*CONSIGNE:*
Indiquez par oui ou par non si chacune des affirmations suivantes concorde avec le texte sur Françoise Raucourt, en citant à l'identique les mots du texte qui tranchent. 1. Elle a débuté à la Comédie Française à seize ans, dans le rôle de Didon. 2. Louis XV est venu la voir au théâtre en 1756. 3. Le mot « tribade » vient du latin tribas.

*TEXTE AFFICHÉ:*
▼

Marie-Antoinette-Joseph
Saucerotte, dite Françoise Raucourt (admirez l’astuce), fille née en 1756 d’un
piètre acteur de province, laissa tôt apparaître un talent théâtral tenant du
génie. À seize ans, elle débuta à la Comédie Française dans le rôle de Didon,
et sa présence sur scène faisait bondir le prix des billets au marché noir,
provocant de quasi-émeutes. Même Louis XV se déplaça au théâtre pour la voir
(en 1773).
Malgré la
longue liste de ses amants, il apparut que les préférences de ce petit génie
des planches allaient aux dames. Souvent habillée en homme, elle organisait
chez elle des soirées dont je ne vous dis que ça, avec de nombreuses
célébrités, dont l’incontournable Sophie Arnoult. On la soupçonna même d’avoir
créé une sorte de société secrète vouée au culte de Sapho, la secte des
Anandrynes. C’est du moins ce que raconta l’auteur libertin Pidansat de
Mairobert dans « L’espion anglais » ; une fable montée de toutes
pièces…
La littérature
libertine du XVIII siècle évoque souvent la figure de la tribade, comme on
disait à l’époque (du latin tribas, lui-même tiré du grec tribein
qui signifie « frotter »). Mais pour la plupart des auteurs, soit ces
amours conduisent à la folie, soit elles ne sont qu’un stade d’initiation au
plaisir sexuel qui plus tard s’épanouira avec un homme. Elles ne sont en fait
décrites que pour nourrir les fantasmes masculins. Moderne, le XVIIIe siècle,
mais avec quelques limites !

▲

*DONNÉES EXTRAITES:*
▼

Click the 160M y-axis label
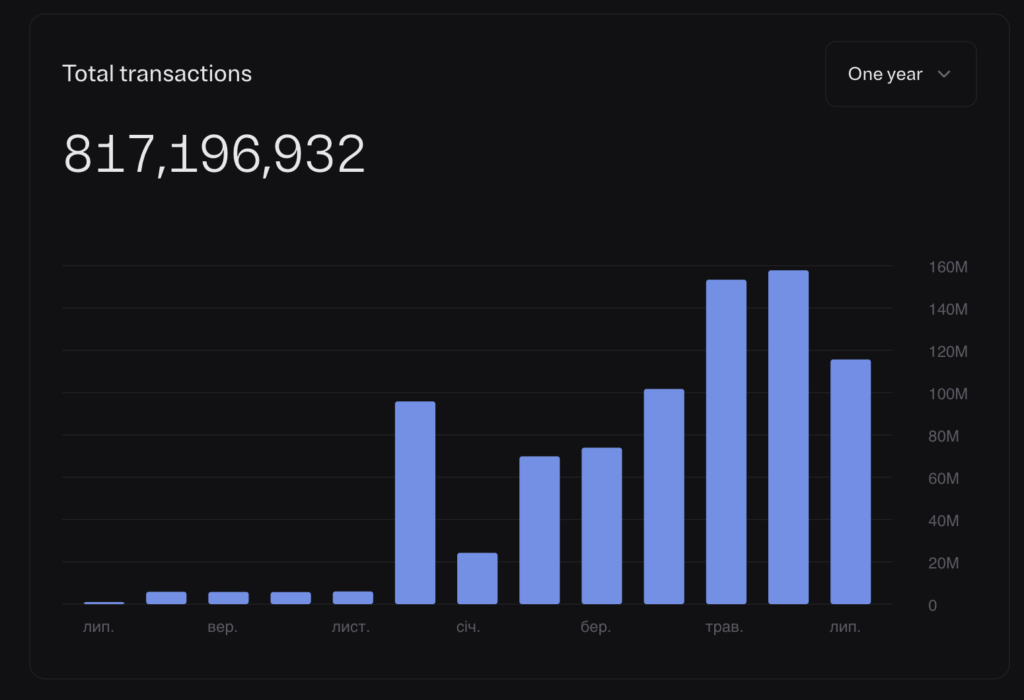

▲
▼

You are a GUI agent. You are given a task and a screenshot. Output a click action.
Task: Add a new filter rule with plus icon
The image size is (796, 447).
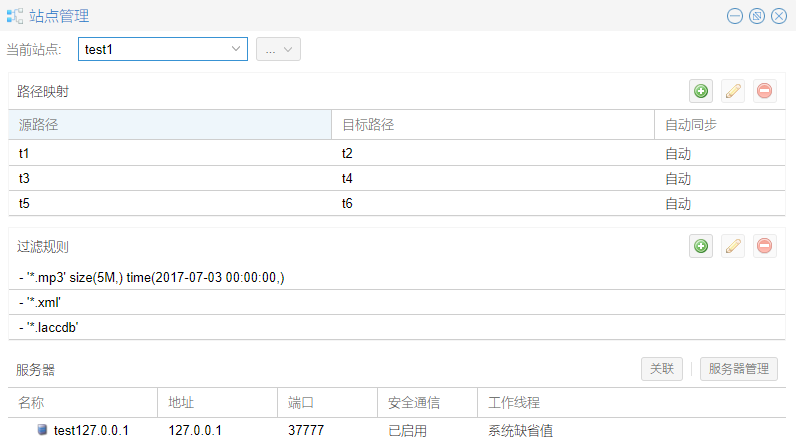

▲
▼

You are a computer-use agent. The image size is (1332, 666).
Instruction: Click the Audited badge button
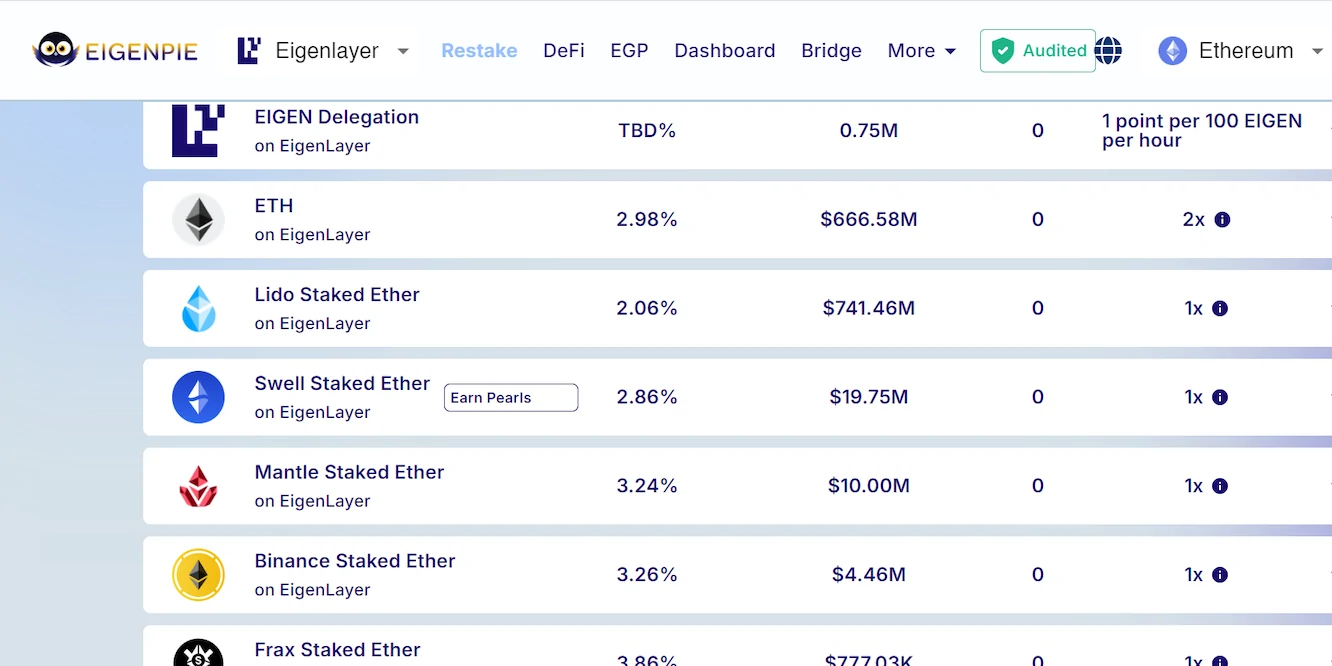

▲

*RÉPONSE ATTENDUE:*
1. Oui : « À seize ans, elle débuta à la Comédie Française dans le rôle de Didon »
2. Non : « Même Louis XV se déplaça au théâtre pour la voir (en 1773) »
3. Oui : « du latin tribas, lui-même tiré du grec tribein »